◆ **Page text**:
---
Now, the fact Sox fans will actually witness playoff baseball for the first time in 13 years has been an almost obsessive reminder from Benetti in Sox broadcasts for weeks. Even though the occasion’s inevitability has been set in stone since the Sox built a massive lead in the standings ahead of Cleveland, the thought of how crazy the environment around the Sox ballpark will be for Game 3 remains at the front of Benetti’s mind.
And with good reason.
The last time the South Side experienced in-person postseason baseball, Benetti was a student at Wake Forest’s law school and calling minor-league baseball in Winston-Salem, North Carolina. But the memories of the Sox’s postseason have faded a bit for Benetti given a 3-1 series loss in the American League Division Series at the hands of the Tampa Bay Rays.
Last year’s playoff appearance against the Oakland Athletics doesn’t resonate much either for Benetti, who has been the team’s full-time TV play-by-play voice since 2018. The expanded playoff scenario, and the fact the Sox never played at home, made last year's abbreviated postseason run seem strange.
That brings us back to the present, when Benetti said the return of Chicago's lone baseball postseason participant will take on a different vibe, especially if the Sox can manage to come home with the best-of-five series tied at one game apiece.
“I think it’s going to be a madhouse,” Benetti said Wednesday. “I think it’s going to be like the old Chicago Stadium transplanted into a baseball stadium. I just think it’s going to be nuts, and I think if the Sox can win one of the first two games in Houston, the temperature is going to really rise … and you’re really going to feel the vibe grow.”
He added: “One game in Houston going in the win column is really, really important for people to believe that this run is going to happen.”
The energy will grow, however, without Benetti in the booth. Because of Major League Baseball’s existing TV contracts, national outlets such as Fox and TBS take over the broadcasting duties from local markets. Benetti said he turned down an offer from Sox radio play-by-play man Len Kasper to call an inning per game this year — partly because of his schedule, but partly because he didn’t want to mess with the on-air chemistry between Kasper and analyst Darrin Jackson.
Kasper was able to have a small part in Cubs radio broadcasts in 2016 when the Cubs delivered the North Side's first World Series in 108 years and wanted Benetti to have the same option. Benetti instead delivered a simple message to the first-year radio man: "You go have fun. We’ll see you at the parade."
---
◆ **Recorded information**:
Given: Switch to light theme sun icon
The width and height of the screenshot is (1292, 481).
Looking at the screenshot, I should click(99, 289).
---
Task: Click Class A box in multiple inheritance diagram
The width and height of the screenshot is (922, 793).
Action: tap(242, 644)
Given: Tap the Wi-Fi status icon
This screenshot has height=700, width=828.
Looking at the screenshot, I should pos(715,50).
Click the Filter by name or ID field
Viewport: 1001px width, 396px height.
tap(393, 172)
---
◆ **Problem A**: Copy the rows exactly as they appear, starting at the line containing "Given: Tap the Wi-Fi status icon" and ending at the line containing "tap(393, 172)".
◆ **Problem B**: Continue the article on Benetti and the Sox playoffs from the point where it stops.
The rows have nothing to do with the article on Benetti and the Sox playoffs.

◆ **Right answer A**:
Given: Tap the Wi-Fi status icon
This screenshot has height=700, width=828.
Looking at the screenshot, I should pos(715,50).
Click the Filter by name or ID field
Viewport: 1001px width, 396px height.
tap(393, 172)

◆ **Right answer B**:
So come Monday, Benetti will be somewhere in a seat at Guaranteed Rate and will take in the game from there. On Sunday, Benetti will be in Cleveland working the Bulls’ preseason game against the Cavaliers. First pitch in Chicago is scheduled for sometime around halftime ends, if Benetti’s Sox math is correct
He has a job to do, Benetti said, but he admits there will be a very good chance there will be an iPad with an in-game app running to at least keep Benetti and partner Stacy King abreast of what’s happening back on the South Side. To not be there, Benetti said, will be strange, but when work calls — especially a job calling games that Benetti loves — work calls.
“It’s weird — I’m kind of coping with it,” Benetti told Patch. “It hasn’t hit me because the games haven’t started yet, but it’s going to be like, ‘Oh, interesting. We’re done.' Everyone in the broadcast realm always jokes as they’re running to the bathroom that the games won’t start without them.
“But it’s this stark reality that, of course, the game is going to happen … but this is hard.”
Jason Benetti the fan watches baseball in a different way than Jason Benetti the broadcaster. So on Monday, he will not arrive at the ballpark alone. He has to be surrounded by friends to distract him from becoming too analytical in his perspective of what’s happening in front of him. Benetti, by nature, is a people-watcher, and he is always creating inside jokes of what is happening around him whether it be in the stands or something he sees appear on the stadium video board.
His senses tend to wander while he’s taking in a game, which keeps him keeping score in a scorecard, knowing that no one in their right mind is going to have seven different colored pens like the ones Benetti uses to keep score in the broadcast booth. So left to his own devices, Benetti admittedly relies on others to keep him sane — which, in turn, allows him to settle back and enjoy the game as a fan, as strange as it may be.
Of course, the Sox need to manage one win against the Astros to make Game 4 necessary on Monday. Benetti watched as the Sox built some September momentum en route to clinching the division title, and now he hopes that the championship run that has been Priority No. 1 since the season began actually materializes, albeit from a different vantage point than the one to which Benetti is accustomed.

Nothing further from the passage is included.